Joshua Kinder 2012 Fellow
Joshua Kinder didn’t always want to be a teacher, but a pivotal moment during a fall semester in college helped change that. As he listened to his professors, he began to imagine how he would teach the topics instead. “This led to some good conversations with a few of my professors about teaching and classroom experiences.” What ultimately drew Joshua to teaching was the “possibility of working through education to empower students to effect real, positive change in communities.”

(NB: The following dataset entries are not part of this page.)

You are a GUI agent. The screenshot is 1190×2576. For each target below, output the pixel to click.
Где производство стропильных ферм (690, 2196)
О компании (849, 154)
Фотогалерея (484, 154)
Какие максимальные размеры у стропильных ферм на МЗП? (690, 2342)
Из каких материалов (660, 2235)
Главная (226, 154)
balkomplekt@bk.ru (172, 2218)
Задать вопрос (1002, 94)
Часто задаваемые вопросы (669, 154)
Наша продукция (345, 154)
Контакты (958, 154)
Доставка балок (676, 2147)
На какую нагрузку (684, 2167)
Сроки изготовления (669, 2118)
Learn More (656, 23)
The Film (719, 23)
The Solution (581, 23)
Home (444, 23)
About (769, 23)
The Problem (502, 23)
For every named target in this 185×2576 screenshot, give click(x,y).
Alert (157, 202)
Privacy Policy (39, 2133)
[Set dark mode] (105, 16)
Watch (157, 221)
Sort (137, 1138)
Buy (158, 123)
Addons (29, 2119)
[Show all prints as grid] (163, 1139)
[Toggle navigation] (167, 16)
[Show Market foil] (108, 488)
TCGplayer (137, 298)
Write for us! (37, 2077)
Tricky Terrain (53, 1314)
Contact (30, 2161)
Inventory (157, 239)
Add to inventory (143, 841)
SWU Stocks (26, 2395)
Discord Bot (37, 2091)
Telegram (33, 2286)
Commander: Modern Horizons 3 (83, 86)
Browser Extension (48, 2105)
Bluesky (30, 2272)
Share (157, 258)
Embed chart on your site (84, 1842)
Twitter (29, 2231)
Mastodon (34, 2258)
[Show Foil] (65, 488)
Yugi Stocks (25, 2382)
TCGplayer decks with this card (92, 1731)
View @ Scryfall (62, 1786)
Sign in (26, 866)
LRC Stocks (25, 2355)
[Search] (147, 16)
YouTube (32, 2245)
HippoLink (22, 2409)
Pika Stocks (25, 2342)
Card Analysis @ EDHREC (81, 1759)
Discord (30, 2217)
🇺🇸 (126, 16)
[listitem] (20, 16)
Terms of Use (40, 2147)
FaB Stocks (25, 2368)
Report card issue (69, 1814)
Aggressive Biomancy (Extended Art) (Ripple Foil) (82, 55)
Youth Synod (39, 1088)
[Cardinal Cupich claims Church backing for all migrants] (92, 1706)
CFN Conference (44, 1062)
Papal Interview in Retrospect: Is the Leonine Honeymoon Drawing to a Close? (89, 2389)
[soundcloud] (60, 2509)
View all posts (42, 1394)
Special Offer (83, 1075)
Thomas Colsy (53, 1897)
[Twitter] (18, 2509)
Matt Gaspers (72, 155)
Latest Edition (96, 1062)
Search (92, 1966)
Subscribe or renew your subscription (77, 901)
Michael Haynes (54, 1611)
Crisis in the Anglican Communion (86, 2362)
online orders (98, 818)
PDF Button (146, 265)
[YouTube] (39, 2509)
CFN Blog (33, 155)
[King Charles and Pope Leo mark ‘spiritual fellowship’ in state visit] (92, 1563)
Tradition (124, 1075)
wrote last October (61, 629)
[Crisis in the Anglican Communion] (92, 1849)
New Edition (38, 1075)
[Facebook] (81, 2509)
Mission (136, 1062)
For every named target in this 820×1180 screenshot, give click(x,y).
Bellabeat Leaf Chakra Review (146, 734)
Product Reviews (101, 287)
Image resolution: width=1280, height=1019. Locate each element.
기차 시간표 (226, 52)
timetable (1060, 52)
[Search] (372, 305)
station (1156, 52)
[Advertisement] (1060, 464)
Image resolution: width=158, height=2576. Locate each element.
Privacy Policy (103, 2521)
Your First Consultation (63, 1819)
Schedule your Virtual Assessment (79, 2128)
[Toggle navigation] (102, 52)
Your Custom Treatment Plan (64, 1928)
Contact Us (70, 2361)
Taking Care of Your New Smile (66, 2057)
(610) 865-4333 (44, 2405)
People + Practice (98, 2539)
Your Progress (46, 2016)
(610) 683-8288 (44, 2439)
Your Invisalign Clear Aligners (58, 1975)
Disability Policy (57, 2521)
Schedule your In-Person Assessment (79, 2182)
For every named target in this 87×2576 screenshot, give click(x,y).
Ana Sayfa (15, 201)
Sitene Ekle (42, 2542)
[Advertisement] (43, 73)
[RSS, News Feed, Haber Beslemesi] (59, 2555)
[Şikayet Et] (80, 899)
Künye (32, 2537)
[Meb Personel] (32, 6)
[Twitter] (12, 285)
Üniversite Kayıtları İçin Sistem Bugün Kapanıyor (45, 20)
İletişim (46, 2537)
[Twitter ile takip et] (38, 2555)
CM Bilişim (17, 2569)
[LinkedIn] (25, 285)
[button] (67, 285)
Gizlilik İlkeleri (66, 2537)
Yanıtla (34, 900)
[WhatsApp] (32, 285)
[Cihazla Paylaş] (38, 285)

Joshua holds a BS in mathematics from Hope College and an MA in biblical studies from Associated Mennonite Biblical Seminary. Committed to working towards a healthier community, Joshua has worked or volunteered at ranches, farms and gardens. As a farming apprentice at Heifer Ranch in Arkansas and a volunteer for Rise Up Farms near Elkhart, Indiana, he has had the opportunity to educate people of all ages about responses to poverty, hunger and environmental degradation. He is particularly excited about what teaching can do for personal transformation and social change. “Helping students milk a goat for the first time, herding sheep with high schoolers, or watching a lamb’s birth with a group of women, I was often able to see a real change in their perspective.”
Joshua believes that “curriculums should be formed to address local challenges, not compelled to fit a national model,” and that “teachers should be important and active community members.” A recipient of Howard Hughes Medical Institute Research Award and AmeriCorps Education Award, Joshua hopes to teach in Elkhart so that he can continue educating others in the hopes of building a healthier, safer community. A long-distance runner, Joshua has run marathons, a half marathon and a variety of shorter races.